▸ **Consigne 1**:
Les affirmations (a), (b) et (c) concordent-elles avec l'extrait sur la Convention relative aux droits des personnes handicapées ? Répondez par oui ou par non à chacune et citez à l'identique les mots du texte qui tranchent.
(a) La France a ratifié la Convention en mars 2010.
(b) La France a remis son rapport de mise en œuvre dans le délai prévu.
(c) L'article 35 prévoit la remise d'un compte rendu cinq ans après la ratification.
▸ **Consigne 2**:
D'après l'extrait sur la Convention relative aux droits des personnes handicapées, répondez brièvement :
(a) À quelle date la France a-t-elle rendu son rapport de mise en œuvre ?
(b) Quel article de la Convention prévoit la remise d'un compte rendu d'application ?
(c) Qui a élaboré un document dès la sortie du rapport officiel français ?
▸ **Consigne 3**:
Rédigez la suite de l'extrait sur la Convention relative aux droits des personnes handicapées, à partir de sa dernière phrase.

▸ **Extrait choisi**:
Les femmes enceintes doivent avoir un accès facilité aux soins de prévention et au suivi de leur grossesse (soins, accompagnement, accessibilité des cabinets gynécologiques).
* Développer des services de proximité, des centres ressources, un soutien aux familles de parents handicapés et aux parents d’enfant(s) handicapé(s)
Sur l’application de l’esprit de la Convention
« En ratifiant la Convention des Nations unies relative aux droits des personnes handicapées en mars 2010, le gouvernement français s’est engagé à en respecter toutes les dispositions, c’est à dire non seulement les préconisations sur le fond mais aussi les procédures de contrôle. Parmi ces dernières figure à l’article 35 de la Convention la remise d’un compte rendu d’application deux ans après sa ratification.
Ce n’est en fait qu’en mai 2016, soit quatre ans après la date à laquelle il aurait dû être remis, que la France a rendu son rapport de mise en oeuvre de la Convention.
Ce retard rejaillit tout naturellement sur l’ensemble de la procédure d’examen de la situation en France par le Comité des droits, et particulièrement sur les réactions et contre-propositions que souhaite et doit apporter la société civile au rapport officiel français.
Le mouvement associatif français des personnes handicapées a cependant souhaité prendre date dès la sortie du rapport officiel français, en élaborant un document qui pourra servir de base, le moment venu, avec les actualisations nécessaires, au rapport alternatif remis au Comité des droits. »

▸ **Données fournies**:
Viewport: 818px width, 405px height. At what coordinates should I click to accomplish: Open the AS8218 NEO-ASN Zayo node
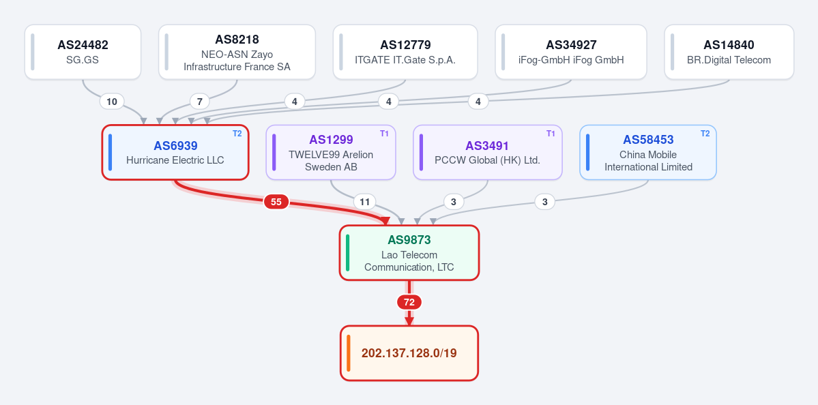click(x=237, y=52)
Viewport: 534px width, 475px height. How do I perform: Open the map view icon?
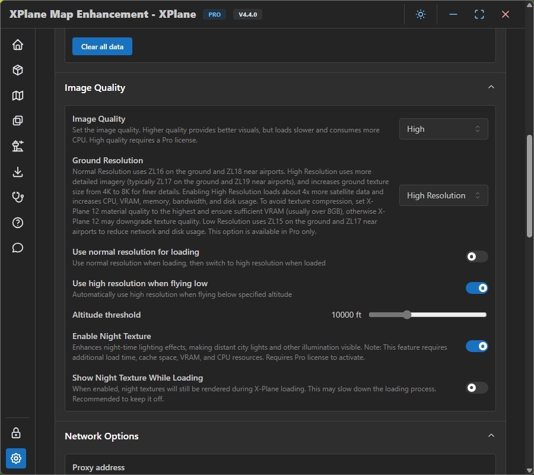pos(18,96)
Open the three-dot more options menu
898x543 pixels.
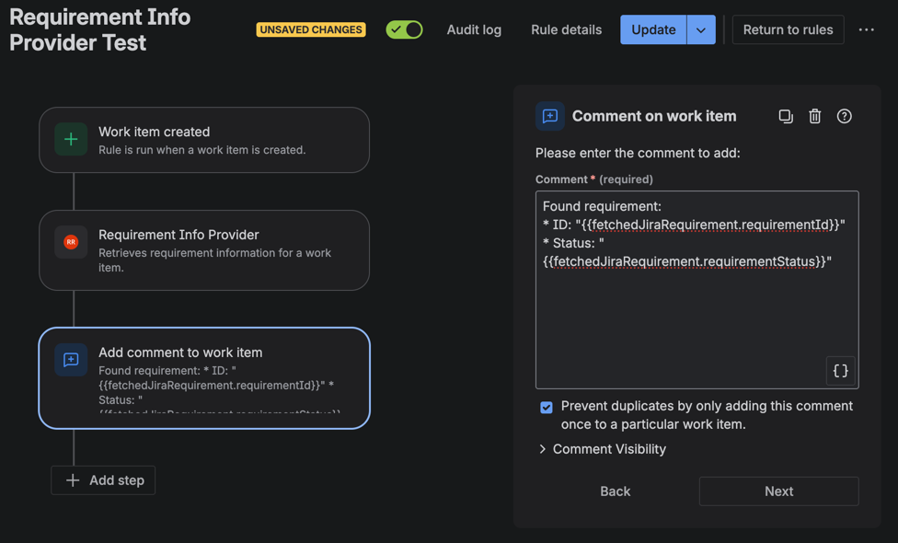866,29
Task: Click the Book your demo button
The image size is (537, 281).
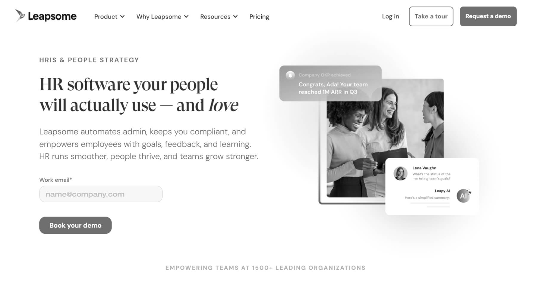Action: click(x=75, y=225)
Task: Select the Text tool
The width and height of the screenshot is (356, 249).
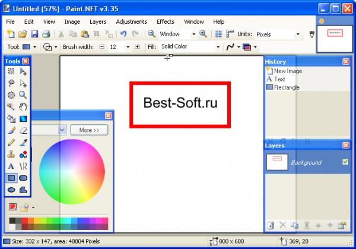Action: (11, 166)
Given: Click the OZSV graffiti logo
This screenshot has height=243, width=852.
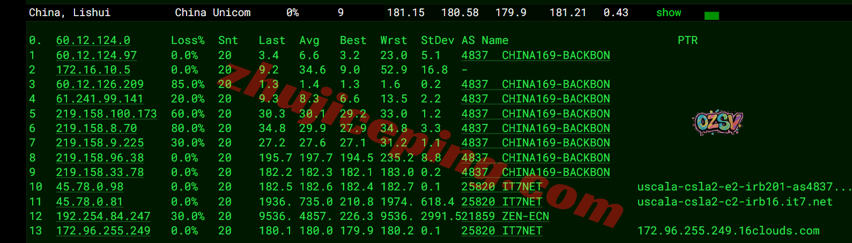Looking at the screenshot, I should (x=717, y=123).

* * *

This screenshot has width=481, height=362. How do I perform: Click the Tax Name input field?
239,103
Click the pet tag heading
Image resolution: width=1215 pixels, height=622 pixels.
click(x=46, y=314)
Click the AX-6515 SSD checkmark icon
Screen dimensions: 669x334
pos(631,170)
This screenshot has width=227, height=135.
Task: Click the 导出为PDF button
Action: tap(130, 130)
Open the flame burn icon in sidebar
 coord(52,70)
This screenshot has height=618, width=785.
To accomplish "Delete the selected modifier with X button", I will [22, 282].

--

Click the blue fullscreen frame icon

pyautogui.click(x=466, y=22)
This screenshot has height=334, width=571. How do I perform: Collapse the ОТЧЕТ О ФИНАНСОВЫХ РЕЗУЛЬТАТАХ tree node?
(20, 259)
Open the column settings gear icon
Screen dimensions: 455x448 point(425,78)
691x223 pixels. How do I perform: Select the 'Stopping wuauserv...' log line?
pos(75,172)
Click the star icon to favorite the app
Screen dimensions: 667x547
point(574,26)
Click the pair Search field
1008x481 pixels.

▸ **Réponse 1**:
(a) Oui : « En ratifiant la Convention des Nations unies relative aux droits des personnes handicapées en mars 2010 »
(b) Non : « Ce n’est en fait qu’en mai 2016, soit quatre ans après la date à laquelle il aurait dû être remis »
(c) Non : « la remise d’un compte rendu d’application deux ans après sa ratification »

▸ **Réponse 2**:
(a) En mai 2016.
(b) L'article 35.
(c) Le mouvement associatif français des personnes handicapées.

▸ **Réponse 3**:
« Mais c’est là où le constat est sans doute le plus accablant et le contraste le plus frappant avec les mesures prises dans certains autres pays : les moyens consacrés par l’Etat à la promotion et au suivi de la Convention des Nations unies n’ont jamais été, loin s’en faut, à la hauteur des enjeux.
L’insigne faiblesse des ressources humaines et budgétaires accordées au Comité interministériel du handicap (CIH) pour faire connaître la Convention et assurer sa diffusion, a mis en évidence, dès l’origine, l’indifférence des pouvoirs publics pour ce texte. »
« Minorant la notion d’interaction « personne-environnement » (notion centrale dans la Convention), la loi de 2005 traite en deux chapitres distincts la question de la compensation et celle de l’accessibilité de l’environnement, évacuant du même coup les notions de participation sociale et de citoyenneté des personnes handicapées, notions qui ne peuvent être appréhendées et mesurées qu’à travers l’interaction des mesures de compensation et d’accessibilité généralisée de l’environnement4.
La mise en oeuvre de la politique de solidarité en matière de handicap incombant jusqu’en 2017 au seul ministère des Affaires sociales et de la Santé a pour effet d’exonérer les autres acteurs politiques et sociaux de la prise de conscience de l’enjeu que constituent les droits des personnes handicapées, et de leur engagement actif face à cet enjeu. »
« Enfin, la loi de 2005 est dotée d’une définition du handicap et de modalités d’évaluation du handicap contraires à la définition interactive du handicap et à l’esprit de la Convention.
Une définition du handicap centrée sur la personne, ses déficiences et ses incapacités, qui ne prend pas en compte la notion d’interaction et le rôle de l’environnement dans la production des situations de handicap. »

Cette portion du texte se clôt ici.